13. As rightly submitted by the Advocate for the Petitioner it is not mere inaction on the part of the Investigating Agency or failure on the part of the Investigating Agency to conclude the investigation with the necessary speed that by itself can be an answer to the argument regarding snapping of the live link between the prejudicial activities and the purpose for issuance of the order against the detenu. Even, in case of delay being for a shorter period, it is necessary for the Respondents to disclose in the affidavit in reply based on the materials collected by the Detaining Authority, that those materials were sufficient for the Detaining Authority to arrive at the subjective satisfaction regarding the necessity for issuance of detention order against the detenu.

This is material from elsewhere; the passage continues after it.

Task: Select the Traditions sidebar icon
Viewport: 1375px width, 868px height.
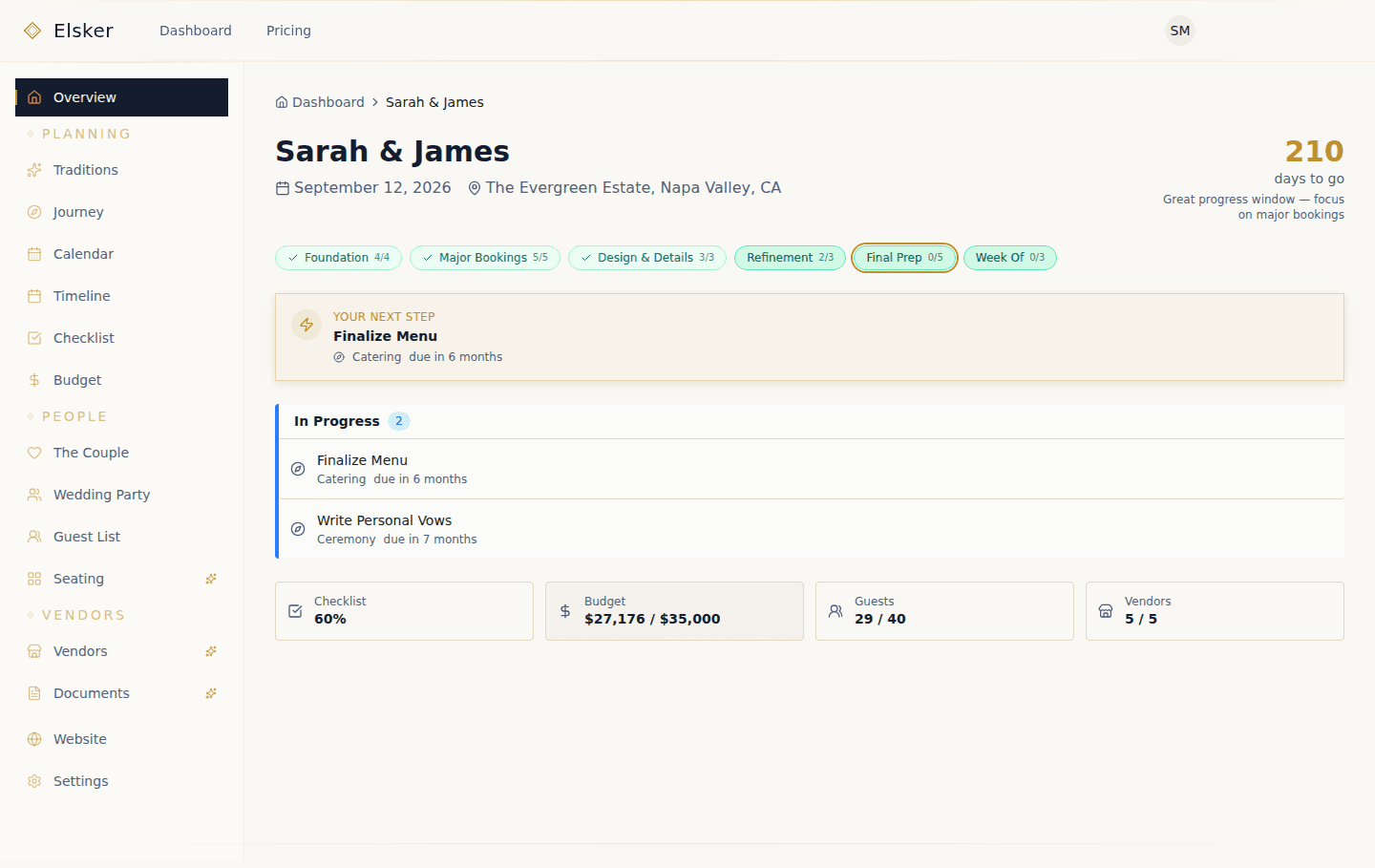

14. If we peruse the explanation tendered by the authorities, as stated above, it nowhere discloses that the live link between the prejudicial activities on the part of the detenu and the purpose behind the order passed against him had remained live on the day the said detention order was passed. Indeed as rightly submitted by the learned Advocate for the Petitioner neither the affidavit nor materials on record disclose any act or activity involving the detenu directly or indirectly or even the possibility of such involvement in such activity or act which can be said to be prejudicial and having committed during the period from July 2002 till the issuance of the Order. We hasten to say that it does not mean that in each and every case there has to be disclosure about the continuation of the detenu's involvement in such prejudicial activities. However, when there is lapse of more than two years from the last incident which is disclosed as prejudicial activity on the part of the detenu till the issuance of the order of detention, certainly the authority is expected to have applied its mind to this aspect and such explanation if not in the grounds in support of detention, at least it should have found place in the affidavit filed by such authority in reply to the petition challenging the said detention order. Considering the fact that neither the grounds in support of detention nor the affidavit filed by the Detaining Authority disclose any such material, certainly the detenu is justified in contending that the live link between the prejudicial activities by the detenu and the purpose behind issuance of the said order against him had snapped on account of. such unexplained and unreasonable delay.

15. For the reasons stated hereinabove The Petition succeeds. The impugned Order is hereby quashed and set aside. The detenu - Shri Joshy Mathew is directed to be released forthwith unless required in any other matter. Rule is made absolute in above terms with no order as to costs.